Author: Forbes
Compiled by: AididiaoJP, Foresight News
On Monday, July 13th, Bitcoin prices experienced a noticeable decline, as global financial markets collectively shifted into safe-haven mode due to the latest geopolitical tensions in the Strait of Hormuz. This event, intertwined with other macroeconomic factors, exerted significant downward pressure on the price of the digital asset, rapidly cooling market sentiment.
According to real-time data from Coinbase on the TradingView platform, the price of the world's most valuable digital currency once fell to around $61,700. Earlier in the session, Bitcoin had briefly approached a high near $64,400, but ultimately gave up those gains and turned negative, closing the day down approximately 4%.
This volatility echoed broader stock market performance: major U.S. equity benchmarks like the S&P 500 and Dow Jones Industrial Average also declined on the day, indicating a general weakening of investor risk appetite.

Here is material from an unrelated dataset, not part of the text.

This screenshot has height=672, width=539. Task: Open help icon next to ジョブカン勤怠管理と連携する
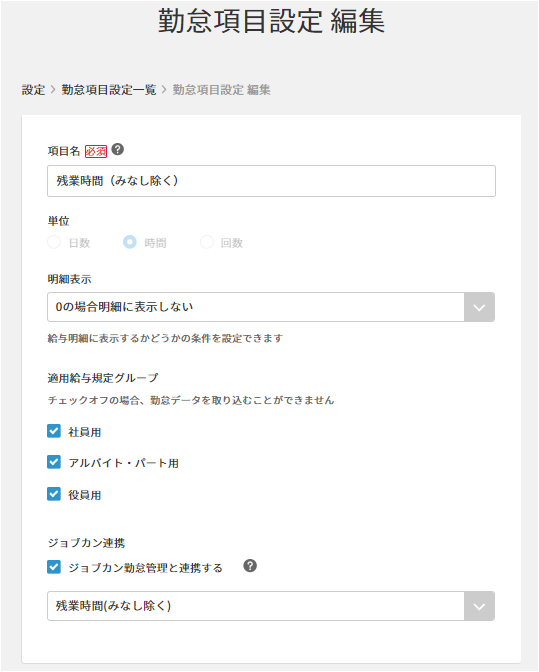[x=250, y=566]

Several market analysts noted in interviews that this Bitcoin price correction was not an isolated event, but a direct reflection of changes in the global macro environment. Roy Kashi, Co-founder and CEO of Falconedge, analyzed in an emailed comment: "The recent weakness in Bitcoin primarily stems from the pervasive safe-haven sentiment emerging in global markets."
He further explained that the escalating tensions between the U.S. and Iran have not only pushed up international oil prices but also reignited inflation concerns while reducing investor expectations for near-term Federal Reserve rate cuts. In this context, investors tend to reduce exposure to risk assets, including Bitcoin, and seek safer havens instead.
Tal Fromchenko, Founder and CEO of Leveraged, expressed a similar view and added more specific triggers. He stated: "The price pullback to around $62,000 was mainly influenced by the escalation of tensions between the U.S. and Iran in the Strait of Hormuz, which triggered a broader sell-off in risk assets.
Simultaneously, institutional inflows via exchange-traded funds have slowed, and the failure of Bitcoin to break through a key resistance level on Friday triggered forced liquidations of a significant number of leveraged long positions." Nonetheless, Fromchenko remained optimistic, emphasizing: "This is just a typical macro-driven shakeout within a healthy multi-year market cycle. The overall growth trajectory and structure of Bitcoin remain intact, and the long-term upward trend has not changed."
Himanshu Sahay, Co-founder and CTO of the Arch crypto lending platform, interpreted the situation from the perspectives of market psychology and liquidity. In an email, he pointed out: "I believe this decline was not triggered by a single event, but is more likely the result of the market's combined reaction to macro sentiment, positioning, and liquidity conditions—factors that can change rapidly over short periods."
Sahay cautioned investors against overinterpreting short-term volatility, noting that Bitcoin has historically seen sharp price movements during periods of higher volatility. He believes the future direction will still depend on the evolution of macroeconomic conditions and the gradual rebuilding of investor confidence.
Saeed Al-Marri, CEO of Ethra Invest, focused on technical aspects and key upcoming data releases. He analyzed: "From a technical standpoint, what we're seeing now looks more like a wave of liquidation rather than a loss of confidence in Bitcoin. When a large number of traders are using leverage to go long—i.e., borrowing money to bet on price increases—any price drop can hit loss thresholds, forcing exchanges to automatically liquidate these positions."
He specifically mentioned that long positions are currently being liquidated at six times the rate of short positions (6 to 1), clearly indicating that it is primarily bullish bets being wiped out, rather than a large-scale investor exodus from Bitcoin.
Al-Marri further emphasized the macro-level impact: "The bigger driver lies in the U.S. Consumer Price Index, the inflation data, set to be released this Wednesday. If the data comes in higher than expected, it would further delay hopes for Federal Reserve rate cuts. A higher interest rate environment makes relatively safe assets like bonds and cash appear more attractive, thereby putting pressure on volatile assets like Bitcoin."
He concluded: "The real core story right now is not a structural breakdown in Bitcoin itself, but that the entire market is holding its breath, waiting for guidance from this key CPI number."
Overall, this Bitcoin price pullback reflects the immediate impact of geopolitical uncertainty on global risk appetite. However, analysts from multiple institutions agree that this falls within the realm of normal market adjustments and does not alter the fundamental nature of Bitcoin as a long-term growth asset. While paying attention to short-term volatility, investors also need to closely track the development of this week's U.S. inflation data and the geopolitical situation to better gauge the subsequent market direction.